## START THE INPUT
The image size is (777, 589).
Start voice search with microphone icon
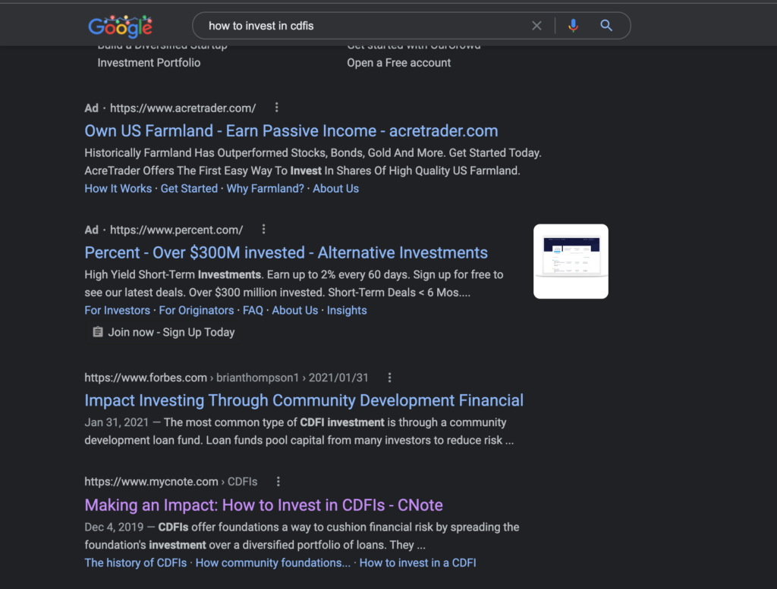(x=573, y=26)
## END THE INPUT
## START THE INPUT
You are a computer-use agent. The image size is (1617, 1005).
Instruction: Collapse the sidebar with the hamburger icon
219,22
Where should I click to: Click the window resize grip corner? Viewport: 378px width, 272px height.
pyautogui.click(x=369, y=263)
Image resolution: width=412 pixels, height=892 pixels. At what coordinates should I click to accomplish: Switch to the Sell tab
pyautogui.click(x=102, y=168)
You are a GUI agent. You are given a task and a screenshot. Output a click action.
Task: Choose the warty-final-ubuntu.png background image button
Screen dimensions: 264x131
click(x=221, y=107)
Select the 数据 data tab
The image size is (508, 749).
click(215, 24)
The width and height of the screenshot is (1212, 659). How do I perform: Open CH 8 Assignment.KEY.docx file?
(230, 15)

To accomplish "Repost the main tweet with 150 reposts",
## END THE INPUT
WORK INSTRUCTIONS> Please format the material from the line containing "Image resolution: width=412" up to and including the line containing "click(x=221, y=107)" as a Markdown table with two columns: No. for the row number and Line for the line itself. Omit any blank lines.

SOLUTION TO THIS PROBLEM>
| No. | Line |
|---|---|
| 1 | Image resolution: width=412 pixels, height=892 pixels. At what coordinates should I click to accomplish: Switch to the Sell tab |
| 2 | pyautogui.click(x=102, y=168) |
| 3 | You are a GUI agent. You are given a task and a screenshot. Output a click action. |
| 4 | Task: Choose the warty-final-ubuntu.png background image button |
| 5 | Screen dimensions: 264x131 |
| 6 | click(x=221, y=107) |